Experimental evolution partially restores functionality of bacterial chemotaxis network with reduced number of components.

The chemotaxis signaling pathway, which enables bacteria to follow chemical gradients in their environment, is highly conserved among motile bacteria. It is assumed that Escherichia coli contains the minimal and non-redundant set of protein activities that are necessary for bacterial chemotaxis and nearly universally conserved among bacterial chemotaxis pathways. These include stimulus sensing, signal transduction towards the flagellar motor, and adaptation-based temporal comparisons of the environment. In this study, we show that functionality of the chemotaxis signaling pathway lacking some of its proteins can be partially regained by subjecting E. coli strains to experimental evolution under selection for chemotactic spreading in porous medium. While the core signaling components are indeed essential for the pathway function, the absence of auxiliary pathway proteins required for adaptation and desensitization could be compensated by specific sets of mutations affecting the other pathway components.
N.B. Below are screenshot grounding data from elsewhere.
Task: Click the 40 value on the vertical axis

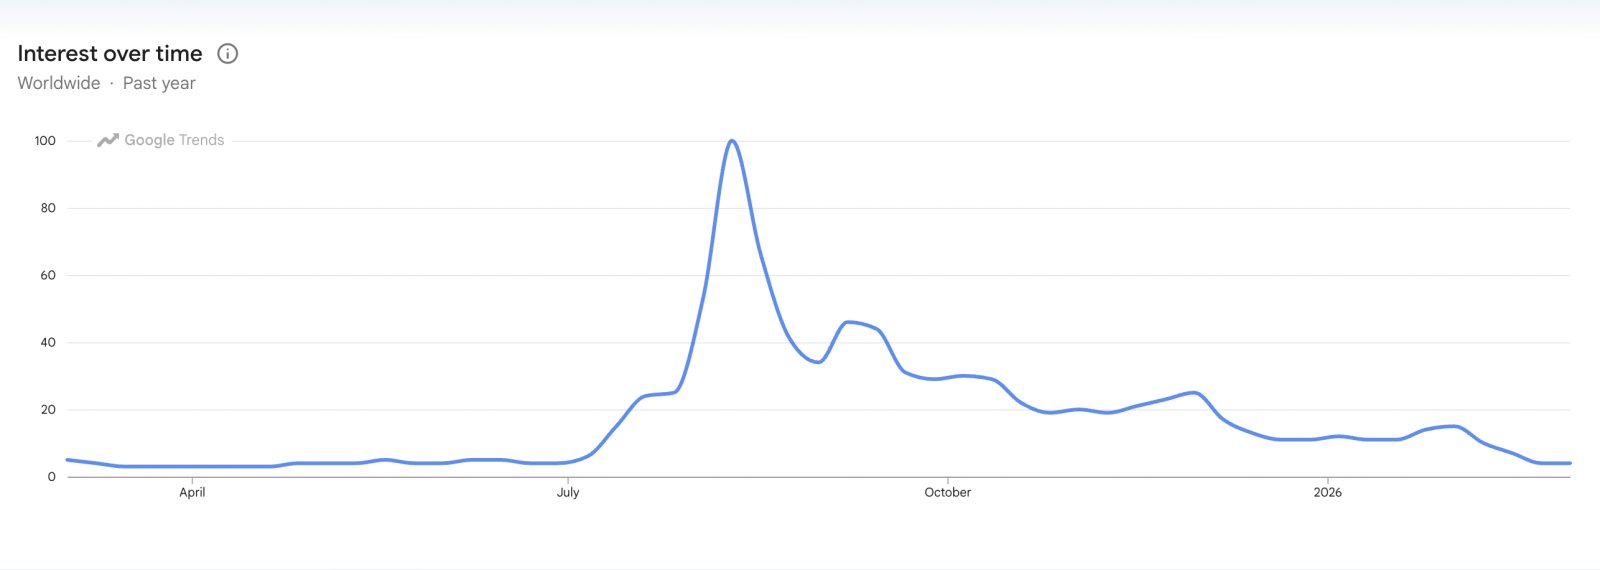Action: click(x=48, y=342)
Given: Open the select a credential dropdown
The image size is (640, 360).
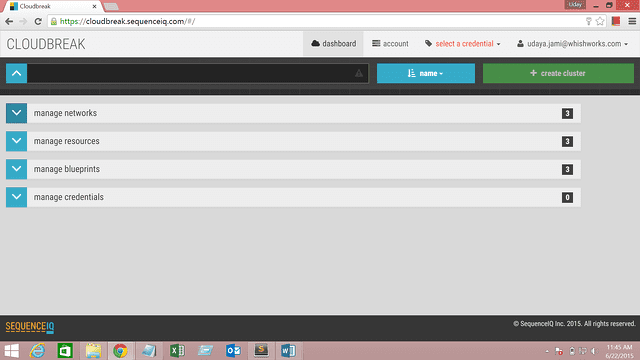Looking at the screenshot, I should (x=462, y=44).
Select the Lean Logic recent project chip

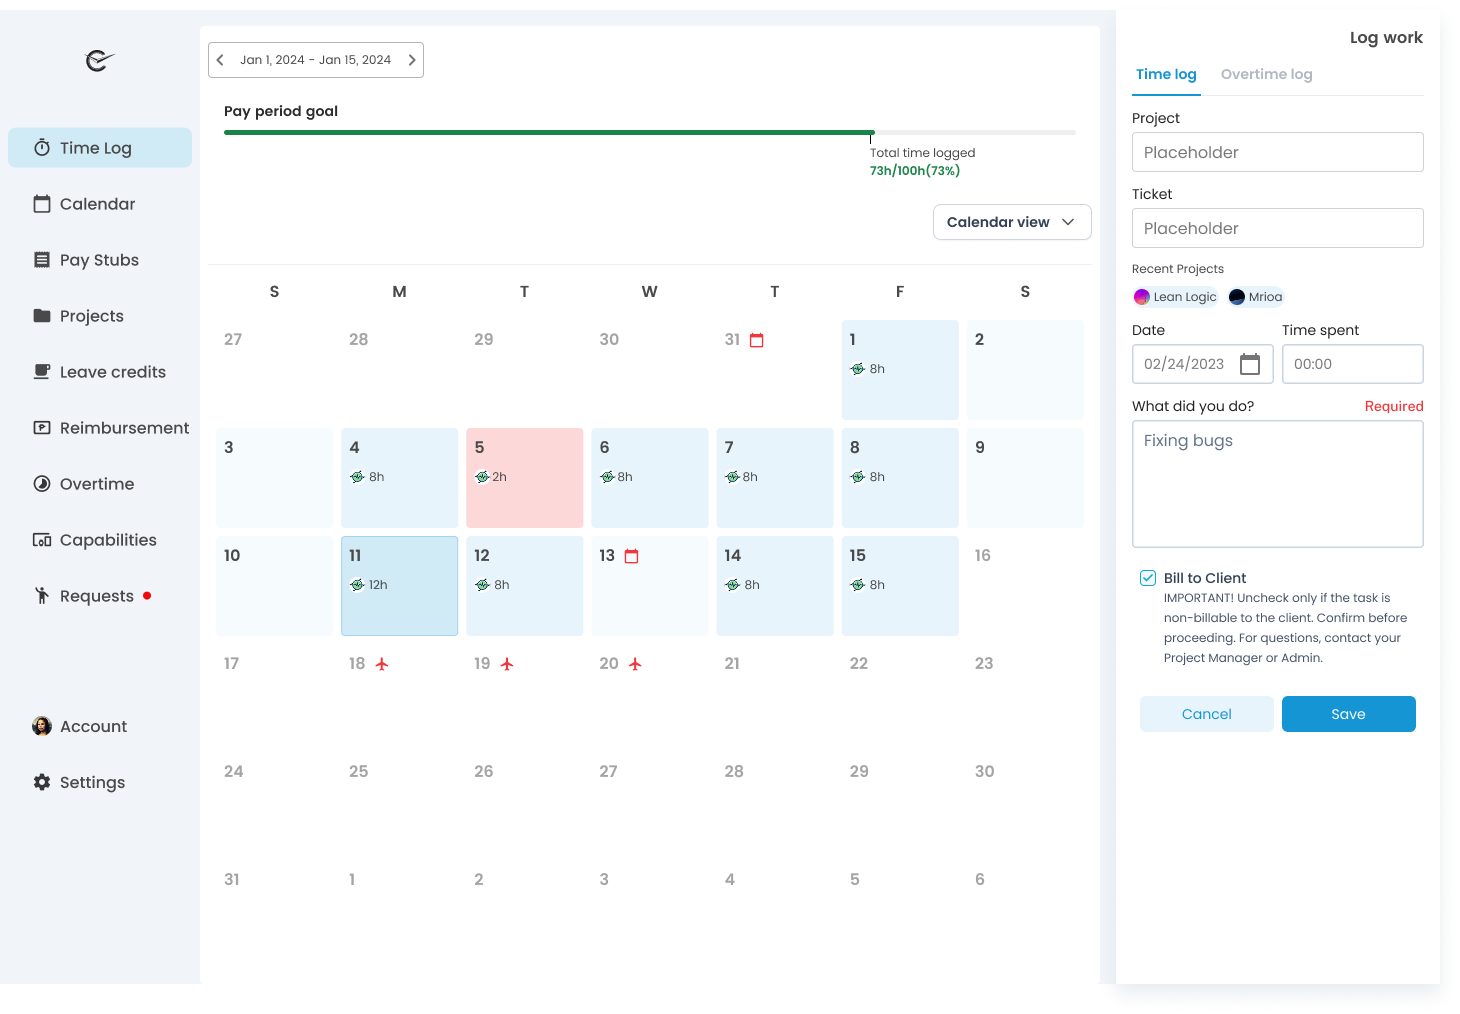pyautogui.click(x=1176, y=296)
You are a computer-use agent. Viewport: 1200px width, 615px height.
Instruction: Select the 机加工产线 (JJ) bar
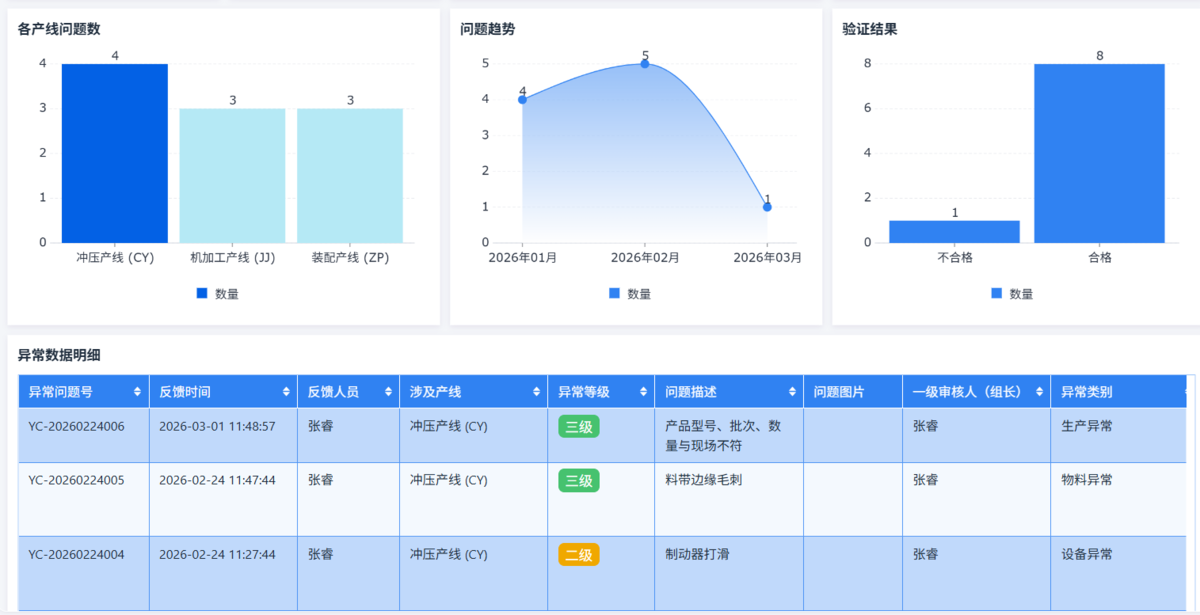(x=232, y=175)
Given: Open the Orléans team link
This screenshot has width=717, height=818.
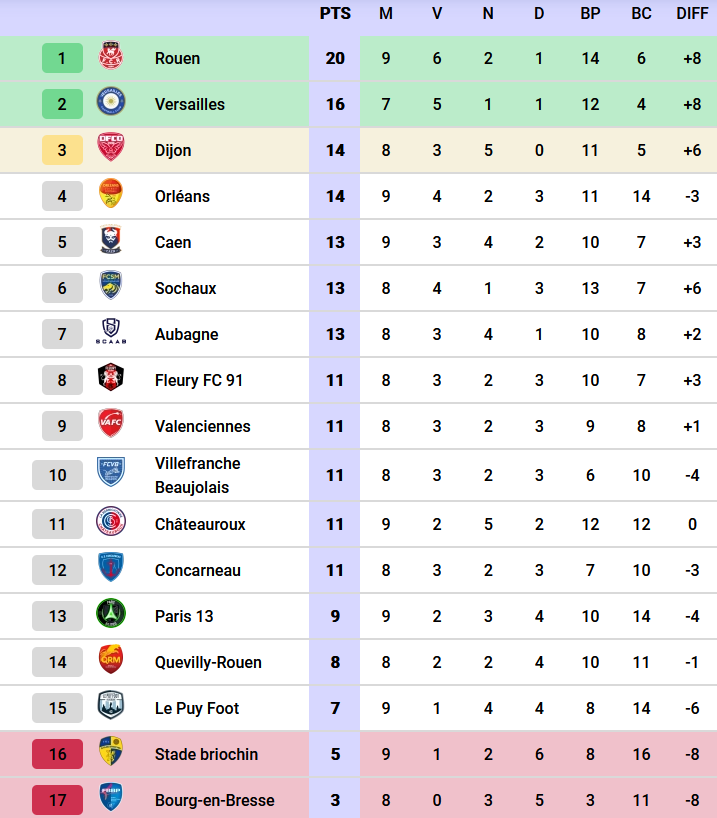Looking at the screenshot, I should [182, 196].
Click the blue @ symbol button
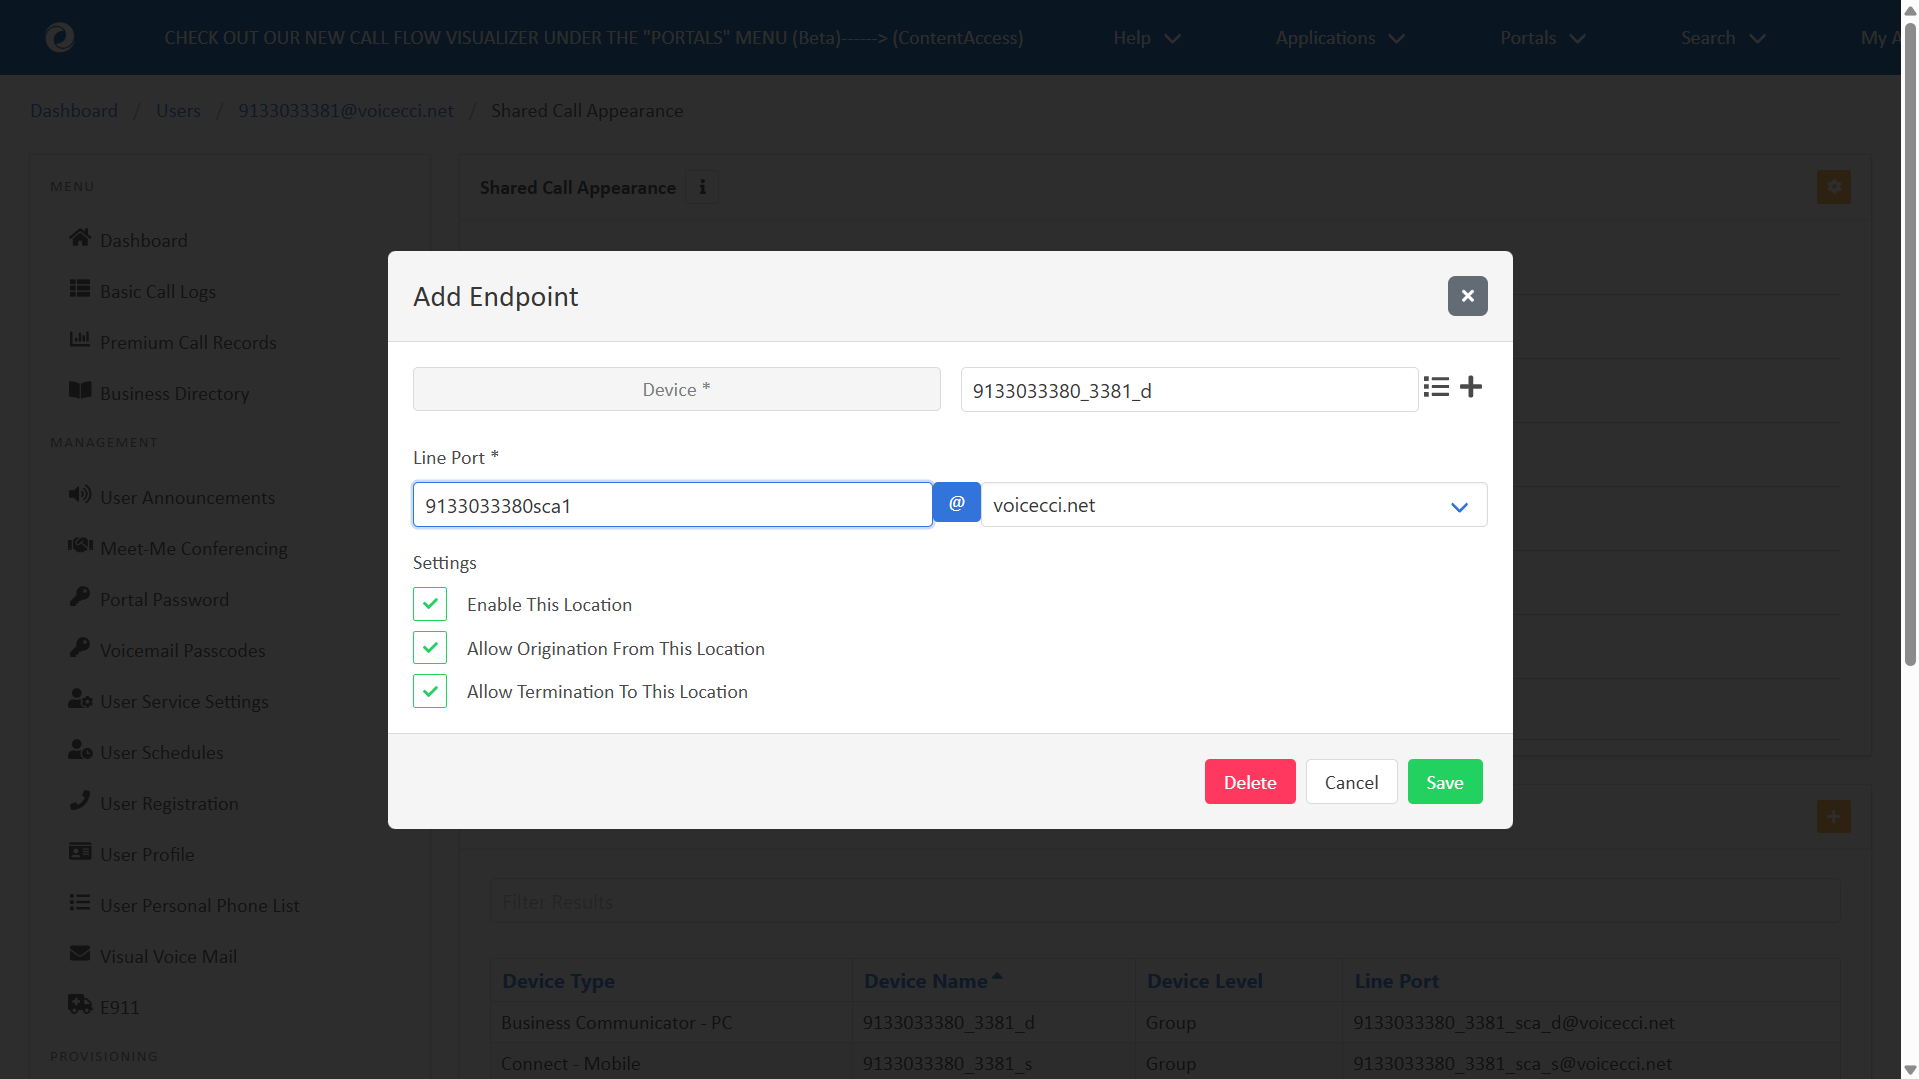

Further characterization of the evolved strain lacking the adaptation enzyme CheR suggested that this strain utilizes an alternative mechanism of biased drift in chemical gradients, which does not rely on short-term adaptation that is normally considered a prerequisite for bacterial chemotaxis. Although the efficiency of this alternative mechanism remains below the one that can be achieved by the original memory-based chemotaxis strategy of E. coli, it can mediate chemotaxis not only in porous medium but also in liquid. Thus, even short-term experimental evolution of microorganisms can result in the appearance of behavioral strategies that are qualitatively different from those used by parental organisms.